● Collected data entries
┌────────

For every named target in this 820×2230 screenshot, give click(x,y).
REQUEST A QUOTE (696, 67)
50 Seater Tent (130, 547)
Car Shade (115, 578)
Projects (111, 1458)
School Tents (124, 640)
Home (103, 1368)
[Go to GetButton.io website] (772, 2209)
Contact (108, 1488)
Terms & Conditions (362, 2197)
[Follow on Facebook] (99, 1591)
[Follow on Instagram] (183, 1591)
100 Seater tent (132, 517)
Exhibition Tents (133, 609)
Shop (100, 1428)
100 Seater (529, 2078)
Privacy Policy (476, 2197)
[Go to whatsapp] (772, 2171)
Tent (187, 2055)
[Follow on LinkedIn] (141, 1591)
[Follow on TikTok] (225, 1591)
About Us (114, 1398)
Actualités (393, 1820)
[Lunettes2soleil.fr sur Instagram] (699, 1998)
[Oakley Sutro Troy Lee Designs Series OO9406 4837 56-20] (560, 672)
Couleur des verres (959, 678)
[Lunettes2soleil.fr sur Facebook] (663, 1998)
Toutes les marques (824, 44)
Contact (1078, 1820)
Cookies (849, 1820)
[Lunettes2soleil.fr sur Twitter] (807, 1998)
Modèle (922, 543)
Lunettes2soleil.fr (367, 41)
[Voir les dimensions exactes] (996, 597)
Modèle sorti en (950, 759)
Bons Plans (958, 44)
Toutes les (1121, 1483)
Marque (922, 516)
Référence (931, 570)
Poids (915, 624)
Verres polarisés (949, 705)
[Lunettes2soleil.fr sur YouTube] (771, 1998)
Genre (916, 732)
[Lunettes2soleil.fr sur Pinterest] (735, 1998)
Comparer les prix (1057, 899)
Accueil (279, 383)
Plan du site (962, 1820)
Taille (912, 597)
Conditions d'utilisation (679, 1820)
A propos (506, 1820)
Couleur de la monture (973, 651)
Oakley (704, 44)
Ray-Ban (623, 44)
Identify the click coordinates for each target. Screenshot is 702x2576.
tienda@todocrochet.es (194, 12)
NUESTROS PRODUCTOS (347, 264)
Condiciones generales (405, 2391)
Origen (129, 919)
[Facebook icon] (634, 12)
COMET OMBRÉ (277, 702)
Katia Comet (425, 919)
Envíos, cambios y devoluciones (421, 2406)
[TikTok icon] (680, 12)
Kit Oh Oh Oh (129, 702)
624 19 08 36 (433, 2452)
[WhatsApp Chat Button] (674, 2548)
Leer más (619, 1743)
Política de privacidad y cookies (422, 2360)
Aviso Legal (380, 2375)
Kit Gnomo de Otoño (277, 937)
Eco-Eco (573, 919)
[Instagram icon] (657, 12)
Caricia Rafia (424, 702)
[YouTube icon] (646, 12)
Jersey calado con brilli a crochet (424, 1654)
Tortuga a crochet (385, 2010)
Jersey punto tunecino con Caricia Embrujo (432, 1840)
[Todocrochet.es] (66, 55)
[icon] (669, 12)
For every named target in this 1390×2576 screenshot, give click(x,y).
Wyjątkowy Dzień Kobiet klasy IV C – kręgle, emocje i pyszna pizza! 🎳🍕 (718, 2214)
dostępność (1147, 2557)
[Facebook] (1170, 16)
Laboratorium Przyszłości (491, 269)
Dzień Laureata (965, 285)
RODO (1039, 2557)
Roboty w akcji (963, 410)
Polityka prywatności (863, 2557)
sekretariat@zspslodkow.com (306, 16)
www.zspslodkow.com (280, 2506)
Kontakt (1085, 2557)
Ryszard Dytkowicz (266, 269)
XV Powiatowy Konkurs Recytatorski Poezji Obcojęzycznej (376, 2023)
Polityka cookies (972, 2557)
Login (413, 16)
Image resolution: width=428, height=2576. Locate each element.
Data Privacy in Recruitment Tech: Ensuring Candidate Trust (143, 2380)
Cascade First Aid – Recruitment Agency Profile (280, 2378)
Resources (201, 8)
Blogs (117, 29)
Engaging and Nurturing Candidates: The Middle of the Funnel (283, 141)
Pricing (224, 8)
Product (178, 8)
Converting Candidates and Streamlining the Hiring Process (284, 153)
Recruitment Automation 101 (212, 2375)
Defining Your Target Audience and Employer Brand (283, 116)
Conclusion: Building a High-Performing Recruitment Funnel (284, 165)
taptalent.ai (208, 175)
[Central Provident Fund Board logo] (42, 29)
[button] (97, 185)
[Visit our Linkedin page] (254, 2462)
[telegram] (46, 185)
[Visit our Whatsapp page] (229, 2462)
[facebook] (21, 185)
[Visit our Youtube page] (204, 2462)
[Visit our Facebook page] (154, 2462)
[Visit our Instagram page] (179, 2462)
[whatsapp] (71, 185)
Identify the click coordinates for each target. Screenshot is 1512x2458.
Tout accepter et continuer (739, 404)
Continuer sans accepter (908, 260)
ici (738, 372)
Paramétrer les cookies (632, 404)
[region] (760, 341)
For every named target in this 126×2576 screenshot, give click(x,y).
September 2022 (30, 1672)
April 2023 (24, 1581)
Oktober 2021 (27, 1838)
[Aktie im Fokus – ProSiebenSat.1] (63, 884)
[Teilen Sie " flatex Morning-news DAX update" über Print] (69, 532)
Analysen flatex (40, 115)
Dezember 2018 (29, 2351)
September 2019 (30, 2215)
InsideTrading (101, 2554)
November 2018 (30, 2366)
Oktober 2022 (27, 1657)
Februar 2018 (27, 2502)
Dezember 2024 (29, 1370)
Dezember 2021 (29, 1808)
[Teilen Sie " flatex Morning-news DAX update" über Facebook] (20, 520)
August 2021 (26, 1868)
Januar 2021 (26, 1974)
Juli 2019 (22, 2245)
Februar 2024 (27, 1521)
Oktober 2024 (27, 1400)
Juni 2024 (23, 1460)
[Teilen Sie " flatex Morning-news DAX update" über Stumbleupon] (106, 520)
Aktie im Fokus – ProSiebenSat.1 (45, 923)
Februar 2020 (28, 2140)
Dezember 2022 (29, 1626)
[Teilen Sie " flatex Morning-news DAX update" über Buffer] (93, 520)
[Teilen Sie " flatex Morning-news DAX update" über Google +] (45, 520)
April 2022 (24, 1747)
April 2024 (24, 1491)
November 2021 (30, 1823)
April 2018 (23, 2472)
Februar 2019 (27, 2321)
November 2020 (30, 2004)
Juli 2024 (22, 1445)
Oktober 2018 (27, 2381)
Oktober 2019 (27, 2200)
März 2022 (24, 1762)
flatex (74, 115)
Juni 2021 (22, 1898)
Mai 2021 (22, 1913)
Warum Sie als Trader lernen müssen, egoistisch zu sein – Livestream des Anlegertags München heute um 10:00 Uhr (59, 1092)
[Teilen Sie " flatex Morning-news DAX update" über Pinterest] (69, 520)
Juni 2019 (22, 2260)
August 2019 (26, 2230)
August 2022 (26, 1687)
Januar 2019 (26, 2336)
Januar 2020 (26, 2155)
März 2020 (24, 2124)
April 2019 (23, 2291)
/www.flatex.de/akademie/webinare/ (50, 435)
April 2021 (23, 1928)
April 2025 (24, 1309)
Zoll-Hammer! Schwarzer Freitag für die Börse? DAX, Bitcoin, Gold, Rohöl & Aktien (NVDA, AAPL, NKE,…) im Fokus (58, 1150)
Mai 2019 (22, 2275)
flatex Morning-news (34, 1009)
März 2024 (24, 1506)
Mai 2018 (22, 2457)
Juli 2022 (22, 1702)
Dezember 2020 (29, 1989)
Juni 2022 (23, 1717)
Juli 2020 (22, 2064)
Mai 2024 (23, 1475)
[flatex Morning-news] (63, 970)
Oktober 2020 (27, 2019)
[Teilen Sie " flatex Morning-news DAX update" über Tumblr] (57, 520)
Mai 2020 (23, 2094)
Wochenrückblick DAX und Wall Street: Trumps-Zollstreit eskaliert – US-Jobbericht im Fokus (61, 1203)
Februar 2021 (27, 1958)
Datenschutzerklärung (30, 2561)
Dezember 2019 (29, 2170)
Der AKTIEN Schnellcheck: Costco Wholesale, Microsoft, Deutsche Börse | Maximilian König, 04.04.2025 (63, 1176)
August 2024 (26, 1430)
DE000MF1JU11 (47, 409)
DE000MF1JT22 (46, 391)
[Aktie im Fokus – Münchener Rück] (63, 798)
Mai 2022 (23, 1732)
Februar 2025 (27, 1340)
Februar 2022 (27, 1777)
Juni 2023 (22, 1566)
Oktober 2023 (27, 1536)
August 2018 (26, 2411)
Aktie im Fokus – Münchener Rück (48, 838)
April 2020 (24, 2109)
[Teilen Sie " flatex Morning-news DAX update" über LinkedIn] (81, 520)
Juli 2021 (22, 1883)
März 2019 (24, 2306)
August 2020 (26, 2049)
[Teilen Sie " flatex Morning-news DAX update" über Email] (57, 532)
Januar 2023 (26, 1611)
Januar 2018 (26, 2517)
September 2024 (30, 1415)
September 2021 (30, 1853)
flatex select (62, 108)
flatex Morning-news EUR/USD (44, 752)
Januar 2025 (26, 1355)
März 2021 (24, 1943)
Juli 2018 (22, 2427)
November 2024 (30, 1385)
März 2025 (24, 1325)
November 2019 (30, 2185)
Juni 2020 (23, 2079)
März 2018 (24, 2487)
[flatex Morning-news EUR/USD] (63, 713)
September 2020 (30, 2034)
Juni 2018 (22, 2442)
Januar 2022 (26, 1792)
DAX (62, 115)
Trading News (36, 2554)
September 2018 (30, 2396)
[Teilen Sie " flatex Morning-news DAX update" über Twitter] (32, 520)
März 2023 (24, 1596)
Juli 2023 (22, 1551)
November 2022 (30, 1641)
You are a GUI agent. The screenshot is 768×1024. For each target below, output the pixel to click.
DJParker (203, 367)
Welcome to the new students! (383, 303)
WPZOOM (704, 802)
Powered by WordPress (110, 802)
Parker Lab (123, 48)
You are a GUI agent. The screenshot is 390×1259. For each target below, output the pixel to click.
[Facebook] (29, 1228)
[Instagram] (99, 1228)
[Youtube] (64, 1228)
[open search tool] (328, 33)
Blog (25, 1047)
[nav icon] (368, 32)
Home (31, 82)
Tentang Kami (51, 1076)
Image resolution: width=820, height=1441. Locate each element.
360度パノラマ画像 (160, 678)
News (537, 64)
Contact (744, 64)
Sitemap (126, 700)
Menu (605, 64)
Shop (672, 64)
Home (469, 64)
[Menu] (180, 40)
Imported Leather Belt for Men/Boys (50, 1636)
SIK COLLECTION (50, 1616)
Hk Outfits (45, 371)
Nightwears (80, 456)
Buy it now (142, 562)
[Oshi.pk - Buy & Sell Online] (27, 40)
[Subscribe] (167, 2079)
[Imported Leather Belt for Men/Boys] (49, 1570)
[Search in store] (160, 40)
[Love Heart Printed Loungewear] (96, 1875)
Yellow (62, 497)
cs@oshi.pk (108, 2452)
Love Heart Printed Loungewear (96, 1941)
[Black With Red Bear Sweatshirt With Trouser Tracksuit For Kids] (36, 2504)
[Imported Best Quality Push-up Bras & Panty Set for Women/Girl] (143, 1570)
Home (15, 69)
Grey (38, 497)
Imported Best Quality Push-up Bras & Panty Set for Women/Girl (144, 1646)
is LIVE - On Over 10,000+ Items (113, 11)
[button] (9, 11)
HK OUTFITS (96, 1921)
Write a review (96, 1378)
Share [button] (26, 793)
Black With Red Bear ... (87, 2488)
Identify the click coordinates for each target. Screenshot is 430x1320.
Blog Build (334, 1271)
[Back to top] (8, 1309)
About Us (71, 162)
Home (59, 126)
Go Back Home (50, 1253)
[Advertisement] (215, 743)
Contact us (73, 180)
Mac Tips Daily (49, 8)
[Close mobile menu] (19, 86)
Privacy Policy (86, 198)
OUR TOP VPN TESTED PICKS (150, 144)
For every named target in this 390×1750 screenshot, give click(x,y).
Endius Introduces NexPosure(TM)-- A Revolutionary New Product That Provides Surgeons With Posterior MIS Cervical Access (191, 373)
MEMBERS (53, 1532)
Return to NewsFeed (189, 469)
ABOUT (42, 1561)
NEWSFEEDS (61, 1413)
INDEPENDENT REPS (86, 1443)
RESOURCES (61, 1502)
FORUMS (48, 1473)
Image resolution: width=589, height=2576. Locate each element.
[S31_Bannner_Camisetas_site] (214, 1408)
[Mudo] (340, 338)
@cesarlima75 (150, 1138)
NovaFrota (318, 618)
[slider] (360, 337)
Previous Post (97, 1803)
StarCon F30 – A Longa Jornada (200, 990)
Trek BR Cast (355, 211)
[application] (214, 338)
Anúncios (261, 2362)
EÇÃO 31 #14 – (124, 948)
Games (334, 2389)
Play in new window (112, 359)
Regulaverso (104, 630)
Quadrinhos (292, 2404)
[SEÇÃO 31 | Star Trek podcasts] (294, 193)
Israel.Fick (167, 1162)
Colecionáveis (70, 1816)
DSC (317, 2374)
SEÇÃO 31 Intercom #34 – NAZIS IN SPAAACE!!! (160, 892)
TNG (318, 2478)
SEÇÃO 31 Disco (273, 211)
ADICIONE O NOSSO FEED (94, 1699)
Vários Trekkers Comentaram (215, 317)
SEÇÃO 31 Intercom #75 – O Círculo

└────────

The answer is the lines above between the line holding "For every named target in this 1390×2576" and the line holding "RODO (1039, 2557)", inclusive, each written out exactly, and no others.

For every named target in this 1390×2576 screenshot, give click(x,y).
Wyjątkowy Dzień Kobiet klasy IV C – kręgle, emocje i pyszna pizza! 🎳🍕 (718, 2214)
dostępność (1147, 2557)
[Facebook] (1170, 16)
Laboratorium Przyszłości (491, 269)
Dzień Laureata (965, 285)
RODO (1039, 2557)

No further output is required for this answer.